País – A Reforma Tributária tem levado um número cada vez maior de famílias a antecipar a doação de imóveis para herdeiros. Segundo dados do Colégio Notarial do Brasil (CNB), em 2025 foram registradas 185.861 escrituras públicas de doação de imóveis, um crescimento de 59% em relação às 116.225 formalizadas em 2020.

O aumento é atribuído às mudanças previstas para o Imposto sobre Transmissão Causa Mortis e Doação (ITCMD), que passará a adotar alíquotas progressivas em todos os estados e no Distrito Federal. Com as novas regras, quanto maior o valor do patrimônio transmitido, maior poderá ser a tributação, limitada a 8%.

Outra alteração prevista é que a base de cálculo do imposto deixe de considerar o valor patrimonial do imóvel e passe a utilizar o valor de mercado, o que pode elevar o custo da transmissão de bens.

Como cada estado possui autonomia para regulamentar o ITCMD, muitas famílias acompanham as discussões locais para decidir se antecipam ou não a transferência do patrimônio.
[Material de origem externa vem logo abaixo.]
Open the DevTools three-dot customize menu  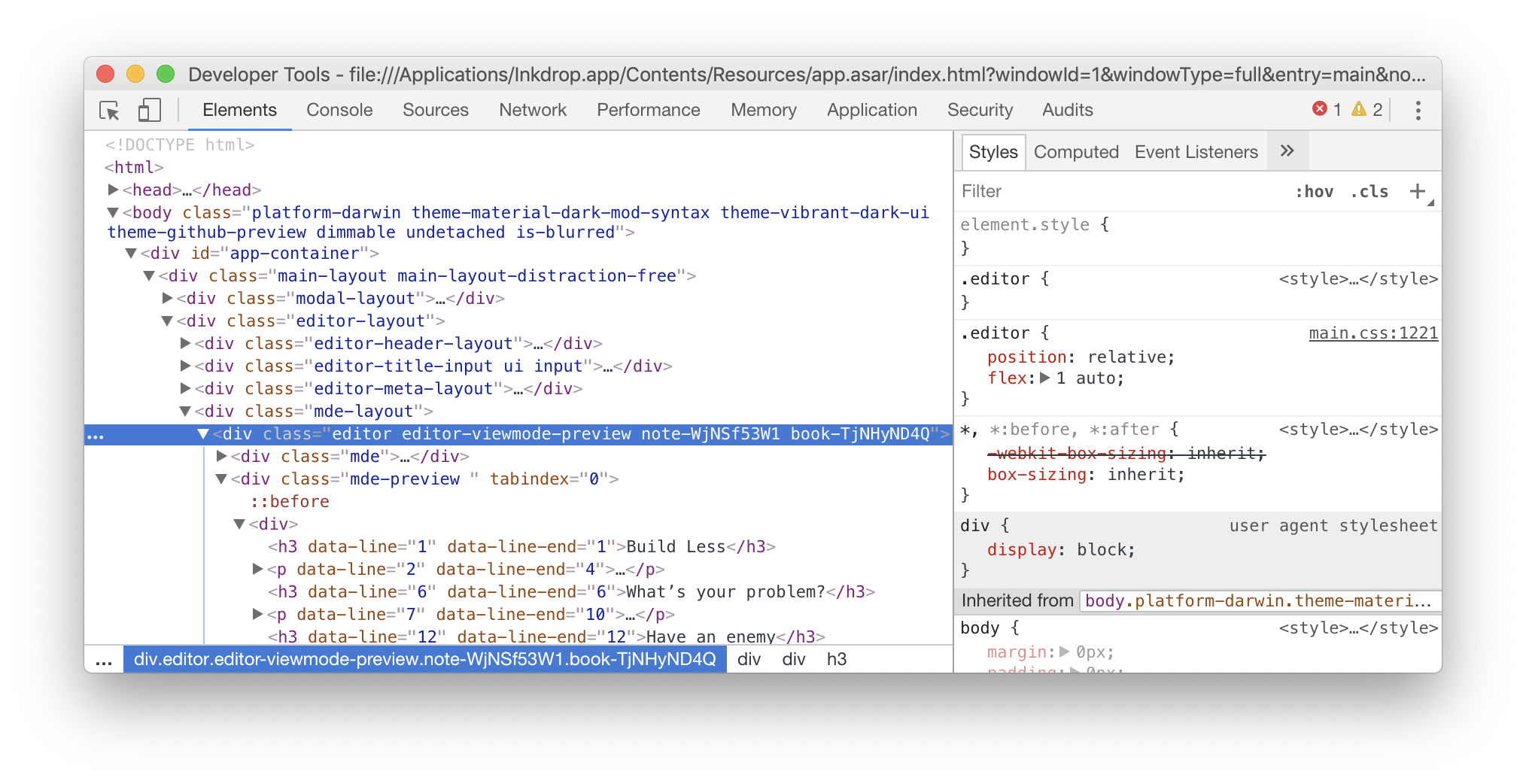pyautogui.click(x=1418, y=111)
No Distrito Federal, por exemplo, as alíquotas variam entre 4% e 6%. Já em São Paulo, projetos em tramitação discutem a manutenção do teto de 4% ou a adoção do limite máximo de 8%.

Segundo o presidente do CNB, Eduardo Calais, a expectativa é que a procura por escrituras públicas de doação continue crescendo com a implementação gradual da reforma. A especialista em planejamento patrimonial Joanna Oliveira Rezende Barbosa afirma que aumentou significativamente a busca por doações em vida e pela constituição de holdings familiares como forma de organizar a sucessão.

Apesar da tendência, especialistas alertam que a antecipação da doação exige planejamento. O advogado Matheus Bertolo Piconez destaca que a transferência precipitada de um imóvel pode gerar conflitos familiares e até comprometer a segurança financeira dos doadores caso não sejam previstas garantias, como a reserva de usufruto, que permite ao proprietário continuar utilizando o bem mesmo após a doação.

Além disso, a doação não elimina a obrigação de recolher o ITCMD e demais despesas relacionadas à transferência do patrimônio.

O presidente da seção do Colégio Notarial do Brasil no Distrito Federal, Geraldo Felipe de Souto, ressalta que os cartórios oferecem alternativas para organizar a sucessão patrimonial de forma segura, inclusive por meio da plataforma digital e-Notariado, permitindo a realização de escrituras eletrônicas e a adoção de mecanismos que preservem o controle do patrimônio pelos proprietários. Com informações da Agência Brasil.